Boję się, że Górnik także musiałby rzucać kośćmi. Sprowadzać Galów Anonimów basketu, mocno zaciskając kciuki by ci „odpalili”. Bo jak nie „odpalą”, to przegramy, zerwiemy kontrakt i poszukamy kolejnego Pana Zagadkę. W MKS-ie największy ból głowy miała jakiś czas temu księgowa, gdy w prognozie budżetowej wyskakiwały jej ujemne wartości. Efekt? Dwa lata temu „Przegląd Sportowy” pisał o tym klubie w kontekście kilkumiesięcznych zaległości finansowych w stosunku do graczy.
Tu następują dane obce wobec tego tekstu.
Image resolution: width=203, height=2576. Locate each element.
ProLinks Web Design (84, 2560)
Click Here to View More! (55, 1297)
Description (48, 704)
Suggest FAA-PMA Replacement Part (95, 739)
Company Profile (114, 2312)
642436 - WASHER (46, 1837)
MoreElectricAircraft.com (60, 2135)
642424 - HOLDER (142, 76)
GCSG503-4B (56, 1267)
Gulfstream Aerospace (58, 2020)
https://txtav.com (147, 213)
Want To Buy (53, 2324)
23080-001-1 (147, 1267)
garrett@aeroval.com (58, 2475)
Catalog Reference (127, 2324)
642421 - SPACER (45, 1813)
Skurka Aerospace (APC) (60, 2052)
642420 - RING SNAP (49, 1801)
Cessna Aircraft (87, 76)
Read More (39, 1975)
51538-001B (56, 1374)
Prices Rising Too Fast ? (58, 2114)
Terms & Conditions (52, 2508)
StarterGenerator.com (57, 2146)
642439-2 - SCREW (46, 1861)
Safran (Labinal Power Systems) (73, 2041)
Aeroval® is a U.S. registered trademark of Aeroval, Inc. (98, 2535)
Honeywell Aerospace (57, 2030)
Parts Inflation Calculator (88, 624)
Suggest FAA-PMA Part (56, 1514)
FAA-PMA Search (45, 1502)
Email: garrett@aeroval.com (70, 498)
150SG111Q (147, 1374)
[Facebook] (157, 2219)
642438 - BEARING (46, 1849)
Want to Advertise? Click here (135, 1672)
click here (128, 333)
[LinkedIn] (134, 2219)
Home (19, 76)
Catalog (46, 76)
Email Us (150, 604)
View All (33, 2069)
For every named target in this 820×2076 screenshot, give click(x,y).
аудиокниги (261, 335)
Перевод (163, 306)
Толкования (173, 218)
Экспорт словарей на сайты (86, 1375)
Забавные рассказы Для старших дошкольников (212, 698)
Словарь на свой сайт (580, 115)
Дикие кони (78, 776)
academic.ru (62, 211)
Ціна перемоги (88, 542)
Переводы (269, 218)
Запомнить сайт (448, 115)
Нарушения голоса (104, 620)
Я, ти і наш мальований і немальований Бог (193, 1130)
Już to w Wałbrzychu przerabialiśmy podczas ostatniej przygody w ekstraklasie. W Górniku na pewno są teraz ostrożniejsi, bo wiedzą, że na salonach, zamiast świetlistego żyrandola, mógłby czekać na nich jedynie mrok.
Oczywiście, że chcę podziwiać wałbrzyszan w elicie. Jak my wszyscy. Ale nie za wszelką cenę. Nie na wariackich papierach. Nie chcę oglądać drużyny przypadkowych stranieri, którzy pewnie nawet nie wypakowują walizek, bo za miesiąc będą grać już gdzie indziej. Nie chcę tych drzwi obrotowych, karuzeli, roszczeń, spraw sądowych i artykułów o ugodach z wierzycielami. No i nie chcę osiwieć czekając na zwycięstwo mojego klubu w lidze.
Wylejmy solidne fundamenty, budujmy z głową, nie żyjmy ponad stan. Nie idźmy drogą Dąbrowy.